Non-overlapping Intervals medium

Problem Statement

Given an array of intervals intervals where intervals[i] = [starti, endi], return the minimum number of intervals you need to remove to make the rest of the intervals non-overlapping.

Example 1

Input: intervals = [[1,2],[2,3],[3,4],[1,3]] Output: 1 Explanation: [1,3] can be removed and the rest of the intervals are non-overlapping.

Example 2

Input: intervals = [[1,2],[1,2],[1,2]] Output: 2 Explanation: You need to remove two [1,2] to make the rest of intervals non-overlapping.

Steps

1. Sort the intervals: Sort the intervals by their end times. This is crucial for a greedy approach. Sorting allows us to consider intervals in increasing order of their end times.

2. Iterate and Count: Initialize a variable count to 0 (representing the number of non-overlapping intervals) and lastEnd to negative infinity. Iterate through the sorted intervals:

   • If the current interval's start time is greater than or equal to lastEnd, it doesn't overlap with the previously selected non-overlapping intervals. Add it to the count, and update lastEnd to the current interval's end time.
   • Otherwise, the current interval overlaps. We don't add it to the count.

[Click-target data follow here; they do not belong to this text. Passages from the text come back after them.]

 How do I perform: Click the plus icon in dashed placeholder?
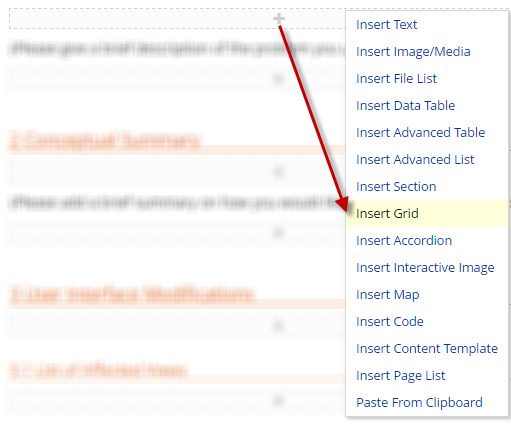(x=279, y=19)
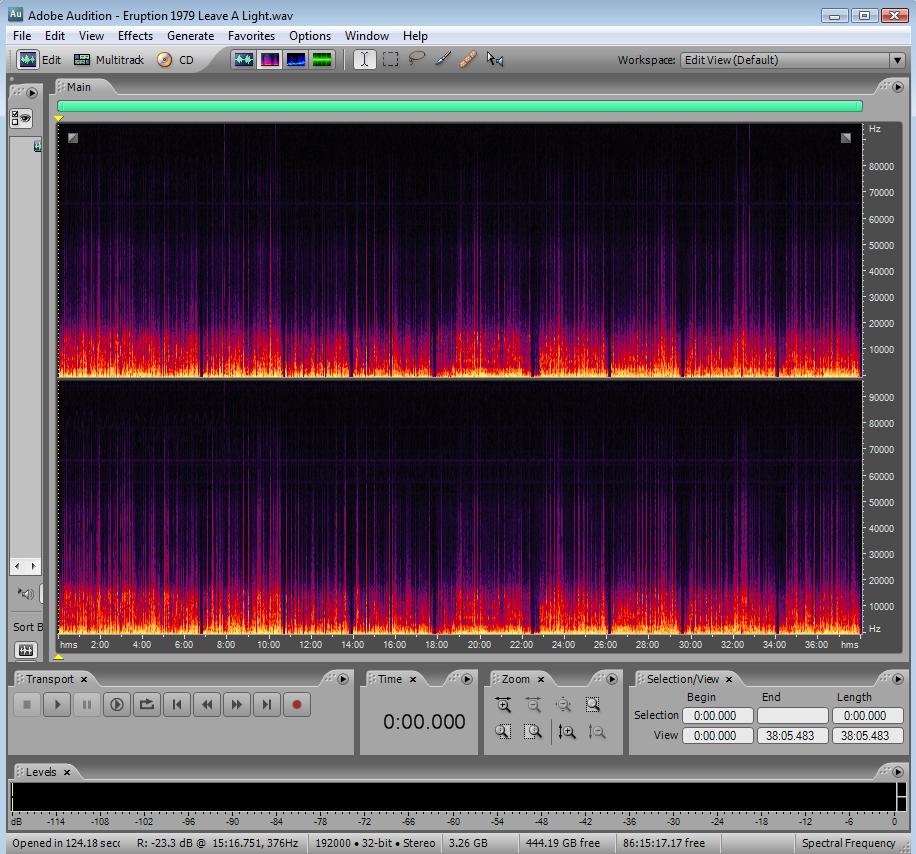Select the Lasso selection tool
The width and height of the screenshot is (916, 854).
click(x=417, y=60)
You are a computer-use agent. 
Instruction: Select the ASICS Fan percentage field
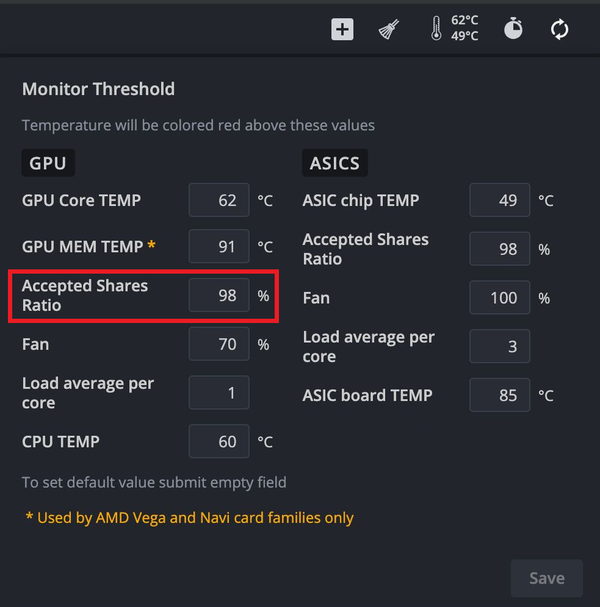tap(500, 297)
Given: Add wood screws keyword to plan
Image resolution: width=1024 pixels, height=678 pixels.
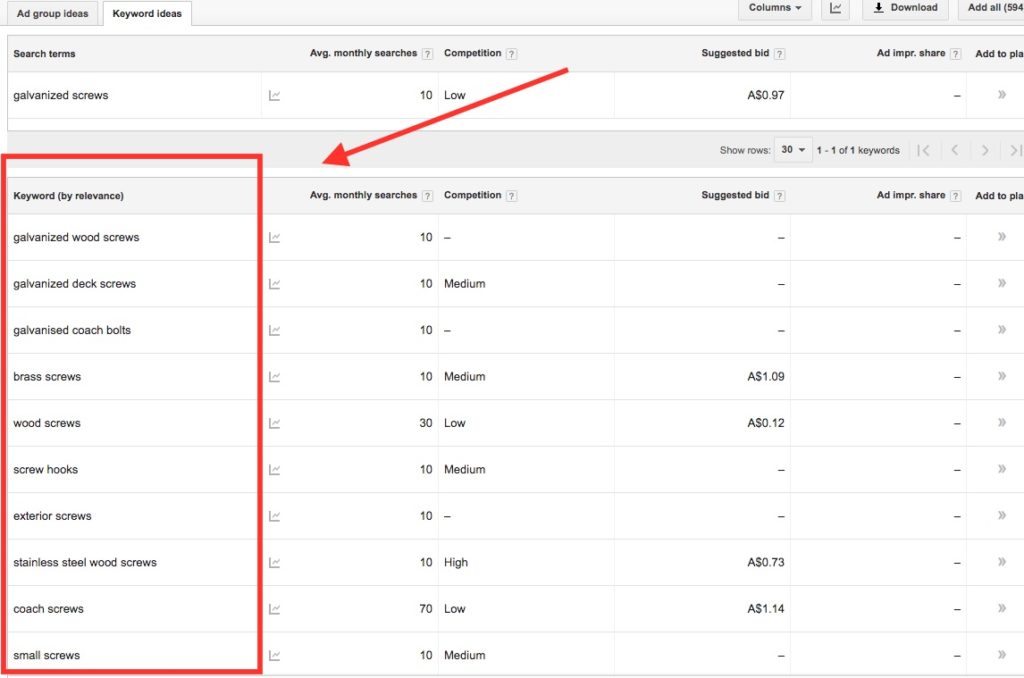Looking at the screenshot, I should coord(1001,423).
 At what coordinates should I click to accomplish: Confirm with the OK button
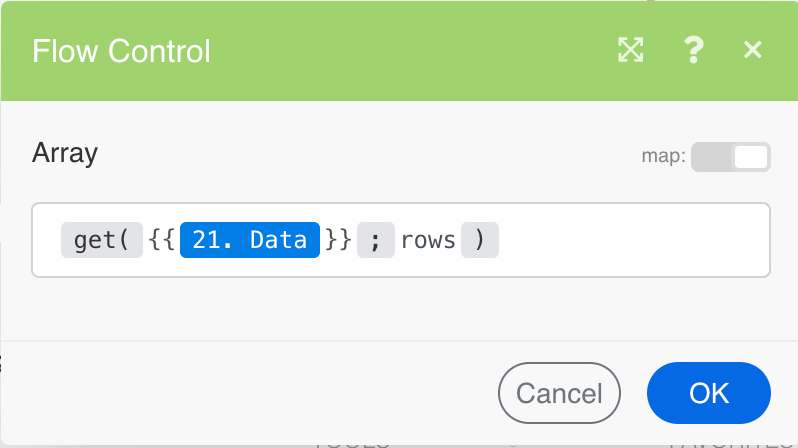[x=709, y=393]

3. Calculate the number of removed intervals: The number of removed intervals is simply the total number of intervals minus the count of non-overlapping intervals.

Explanation

The greedy approach works because sorting by end time ensures that we prioritize intervals that finish earliest. By choosing intervals that end earliest first, we maximize the chances of fitting more non-overlapping intervals. If an interval overlaps with the previously selected interval, we discard it because it would reduce the space available for later intervals.

Code

function eraseOverlapIntervals(intervals: number[][]): number {
    if (intervals.length === 0) return 0;

    // Sort intervals by end time
    intervals.sort((a, b) => a[1] - b[1]);

    let count = 1; // Count of non-overlapping intervals
    let lastEnd = intervals[0][1]; // End time of the last non-overlapping interval

    for (let i = 1; i < intervals.length; i++) {
        const [start, end] = intervals[i];
        if (start >= lastEnd) {
            count++;
            lastEnd = end;
        }
    }

    return intervals.length - count; // Number of removed intervals
};

Complexity

• Time Complexity: O(N log N), dominated by the sorting step.
• Space Complexity: O(log N) or O(N), depending on the sorting implementation used. In-place sorting algorithms have O(log N) space complexity, while others might use O(N) extra space.